9 Long Months of COVID-19
June 23, 2020In June of 2020, we shared insights on changes in the payments landscape courtesy of COVID-19. The over arching themes of that article, also echoed by other industry players, have not changed. Trends showed a move away from contact payments (chip and cash) and toward digital payments (contactless, mobile, e-Transfer and IOP). In response, many financial institutions have accelerated their digital transformation plans. Interac Flash® limits are increasing to $250 to compete with credit for the contactless transaction. More credit unions are going mobile. Over a period of 9 long months, the industry has seen change that typically takes years to gain market acceptance. A wise mentor once (or perhaps many times) suggested that ‘a trend is your friend’ – recent industry publications agree that the trend of movement to digital payments is likely here to stay for most consumers, even after our country is able to end this relationship and kick COVID-19 to the curb. Digital has graduated from acquaintance to friend.
So, what do the numbers from March to November tell us?
Cash is neither King, nor Queen. Pandemic figures are showing that not much has changed since the early months. While ATM use was up slightly for July through September, it’s clear that the second wave saw members step away from the ATM. Over the period of the pandemic, the volume of ATM withdrawals is down 38%, cash withdrawn is down 30%, but the average withdrawal is still up as compared to the same period in 2019. Other FIs are seeing a similar trend with 37% less transactions, 19% less dollars, but an increase in average withdrawal.
Online and in-apps is where it’s at! The need and desire to transact at a distance is continuing with Interac e-Transfer®, Interac® Online Payment (IOP) and mobile in-app volumes seeing the biggest growth. E-Transfer growth remains at 50%, IOP is holding strong at 130% and mobile in-app transaction volumes are up nearly 200%. In-app growth is likely to continue as an e-commerce payment method as Interac expects to onboard several high-profile merchants in the first half of 2021, including Walmart. Other FIs are also seeing changes – but on a slightly smaller scale. E-Transfer is up 17% and IOP by 79%. Mobile numbers are not available.

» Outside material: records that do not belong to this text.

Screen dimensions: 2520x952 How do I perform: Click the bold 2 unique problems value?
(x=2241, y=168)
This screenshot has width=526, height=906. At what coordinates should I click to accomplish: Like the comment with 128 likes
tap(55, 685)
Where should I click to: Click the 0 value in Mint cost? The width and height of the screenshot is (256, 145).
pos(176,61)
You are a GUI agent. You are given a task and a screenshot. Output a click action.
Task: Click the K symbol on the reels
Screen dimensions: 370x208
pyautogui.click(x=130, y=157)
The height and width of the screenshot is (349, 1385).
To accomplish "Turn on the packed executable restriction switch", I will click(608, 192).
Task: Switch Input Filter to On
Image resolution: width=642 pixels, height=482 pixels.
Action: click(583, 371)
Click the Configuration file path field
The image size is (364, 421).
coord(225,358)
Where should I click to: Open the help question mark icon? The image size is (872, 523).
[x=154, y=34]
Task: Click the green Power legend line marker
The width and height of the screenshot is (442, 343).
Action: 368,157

Use of debit has declined. With a shift to online and in-app purchasing, it’s no surprise that point-of-sale volumes have declined; however, the decline is not as sharp as was seen early in the pandemic. Debit card usage by credit union members is down 5% vs. 17%, but the dollars spent are trending upward with a 1.5% increase in spend vs. the 10% reduction that was seen for March through May. Interestingly, the volume changes seen by credit unions is not the same as the rest of the industry. Industry transaction and dollar volumes have decreased 12% and 2.5%, respectively, over the course of the pandemic.
Contactless spending is dominating debit. Contactless card and mobile transactions continue to dominate as the method most used to make purchases at the point-of-sale. Pandemic figures show contactless transactions are up by 65% for credit union members compared to 59% for the industry, but only 34% of the dollars spent. Higher dollar volumes with chip are not unexpected, as limits imposed on Interac Flash transactions with traditional debit cards force the member to complete $100+ transactions via chip or mobile. As credit unions move to high limits for Interac Flash® and more members transition to mobile, we expect to see shifts in amounts to be more in line with the number of transactions.
*Services under the CUCC Interac membership include debit and ATMs for Co-operative Node credit unions, e-Transfer and IOP.